Charter Hall Retail REIT is tapping the market for $275 million to shore up its balance sheet amid the coronavirus-related retail hit.
The institutional placement, led by JPMorgan and UBS, will provide Charter Hall with some room to manoeuvre as many retailers scramble to protect revenue and staff amid an ongoing national lockdown.
The group is seeking buyers for 94.8 million units at $2.75 each, according to terms sent to funds, in a deal that represented 20.3 per cent of its existing shares on issue.
Post-placement, the REIT's cash and undrawn debt facilities are forecast to increase to $407 million, while balance sheet gearing is expected to reduce to 22.6 per cent.
In addition to the $275 million institutional capital raising, Charter Hall also announced a $25 million unit purchase plan to shareholders in Australia and New Zealand.

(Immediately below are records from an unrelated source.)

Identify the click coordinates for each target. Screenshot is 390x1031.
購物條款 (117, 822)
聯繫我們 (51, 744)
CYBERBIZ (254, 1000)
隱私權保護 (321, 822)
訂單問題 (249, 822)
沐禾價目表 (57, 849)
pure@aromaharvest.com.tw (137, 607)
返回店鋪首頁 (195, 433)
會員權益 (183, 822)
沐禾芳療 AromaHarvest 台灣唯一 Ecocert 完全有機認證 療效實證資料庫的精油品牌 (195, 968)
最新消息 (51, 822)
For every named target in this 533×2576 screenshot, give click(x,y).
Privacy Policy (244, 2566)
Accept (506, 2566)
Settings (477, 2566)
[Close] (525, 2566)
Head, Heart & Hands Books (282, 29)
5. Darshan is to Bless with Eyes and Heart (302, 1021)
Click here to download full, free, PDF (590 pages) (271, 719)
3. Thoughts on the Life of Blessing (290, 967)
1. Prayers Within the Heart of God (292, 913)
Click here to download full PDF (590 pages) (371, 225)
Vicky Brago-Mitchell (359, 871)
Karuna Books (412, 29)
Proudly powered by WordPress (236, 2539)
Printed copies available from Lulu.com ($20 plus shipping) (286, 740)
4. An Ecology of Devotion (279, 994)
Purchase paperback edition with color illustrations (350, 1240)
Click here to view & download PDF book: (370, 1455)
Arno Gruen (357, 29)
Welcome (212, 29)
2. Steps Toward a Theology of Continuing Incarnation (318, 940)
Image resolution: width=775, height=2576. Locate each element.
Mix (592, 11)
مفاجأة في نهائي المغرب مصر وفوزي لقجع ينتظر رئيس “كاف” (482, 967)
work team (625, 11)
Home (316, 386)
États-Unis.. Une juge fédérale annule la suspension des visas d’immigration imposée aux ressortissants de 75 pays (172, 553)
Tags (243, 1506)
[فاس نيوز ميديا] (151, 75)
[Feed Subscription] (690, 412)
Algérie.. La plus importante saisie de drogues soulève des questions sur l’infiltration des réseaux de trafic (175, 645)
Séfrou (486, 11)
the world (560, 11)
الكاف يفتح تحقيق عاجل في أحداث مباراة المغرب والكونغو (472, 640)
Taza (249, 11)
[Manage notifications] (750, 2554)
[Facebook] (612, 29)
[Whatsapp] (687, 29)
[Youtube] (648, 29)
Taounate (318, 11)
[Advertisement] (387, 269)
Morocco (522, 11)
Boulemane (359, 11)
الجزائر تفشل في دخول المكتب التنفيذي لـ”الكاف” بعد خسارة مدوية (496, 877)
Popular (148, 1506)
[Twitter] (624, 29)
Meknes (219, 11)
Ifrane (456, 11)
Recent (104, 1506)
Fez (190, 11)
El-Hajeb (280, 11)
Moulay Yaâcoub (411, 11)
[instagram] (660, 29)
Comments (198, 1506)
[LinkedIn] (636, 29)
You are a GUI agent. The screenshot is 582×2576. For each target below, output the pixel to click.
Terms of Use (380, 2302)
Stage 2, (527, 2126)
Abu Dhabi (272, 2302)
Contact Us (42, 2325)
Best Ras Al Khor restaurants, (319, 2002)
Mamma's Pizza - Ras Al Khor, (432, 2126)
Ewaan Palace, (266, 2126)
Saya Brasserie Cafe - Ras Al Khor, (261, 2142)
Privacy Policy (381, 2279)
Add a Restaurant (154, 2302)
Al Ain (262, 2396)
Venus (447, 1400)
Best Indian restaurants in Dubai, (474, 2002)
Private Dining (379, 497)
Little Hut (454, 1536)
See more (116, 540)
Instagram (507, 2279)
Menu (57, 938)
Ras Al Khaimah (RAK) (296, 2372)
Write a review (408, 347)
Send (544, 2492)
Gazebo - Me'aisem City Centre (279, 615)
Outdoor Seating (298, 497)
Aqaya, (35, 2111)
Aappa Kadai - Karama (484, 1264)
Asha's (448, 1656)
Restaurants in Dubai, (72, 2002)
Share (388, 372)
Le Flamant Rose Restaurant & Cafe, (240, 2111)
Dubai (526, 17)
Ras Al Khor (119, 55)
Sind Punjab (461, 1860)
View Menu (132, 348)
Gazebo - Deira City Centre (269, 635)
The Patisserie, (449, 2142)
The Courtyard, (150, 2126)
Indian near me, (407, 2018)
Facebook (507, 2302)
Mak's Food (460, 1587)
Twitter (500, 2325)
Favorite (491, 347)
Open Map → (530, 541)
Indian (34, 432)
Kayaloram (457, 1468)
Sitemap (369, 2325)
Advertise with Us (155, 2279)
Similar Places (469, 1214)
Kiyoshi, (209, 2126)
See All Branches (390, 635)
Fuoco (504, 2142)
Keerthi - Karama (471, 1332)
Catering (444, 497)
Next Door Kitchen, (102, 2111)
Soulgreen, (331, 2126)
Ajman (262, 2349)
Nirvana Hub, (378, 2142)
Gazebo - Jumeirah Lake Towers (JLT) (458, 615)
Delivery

The fresh funds will aim to provide financial flexibility for the Charter Hall-run retail fund which until now has sidestepped some of the impact of retail closures around the country.
To date, 87 per cent of the trust's anchor tenants remain open and trading, with sales performance of tenants significantly elevated during March due to panic buying, with performance returning to normal levels in April.
Major tenants include Woolworths, Coles, BP, Wesfarmers and Aldi, representing in excess of 51 per cent of the fund's rental income over March, with 60 per cent of the supermarkets currently paying turnover rent.
Just 7 per cent of the fund's monthly gross income was lost from tenants forced to close under government social distancing guidelines with Charter Hall stating tenants had been impacted by forced store closures.
Charter Hall said it would engage with impacted tenants to provide rental relief proportional to the reduction in trade.
The Charter Hall-run fund has been progressively selling off non-core smaller malls in regional locations and investing in bigger convenience centres in metro locations in recent times.
Late last year, Charter Hall Retail REIT bought a 20 per cent stake in a $281 million portfolio, comprising two suburban Sydney malls, originally owned by the Charter Hall Retail Partnership No. 6 Trust, which 80 per cent owned by global fund manager Mercer.
The fund also captured a 49 per cent interest in a portfolio of BP fuel and convenience retail properties and an Arnott's biscuit industrial facility in Sydney's western suburbs.
In addition to the $275 million institutional capital raising, Charter Hall also announced a $25 million unit purchase plan to shareholders in Australia and New Zealand.
Charter Hall Retail REIT went into a trading halt Monday morning.
In a similar move, Stockland secured $350 million in unsecured bank facilities following a sharp drop in yields amid growing recession fears.
The defensive move, to protect it during the current market disruption and into a recovery phase, followed its guidance withdrawal as uncertainty surrounds the impact of the virus ravaged property stocks.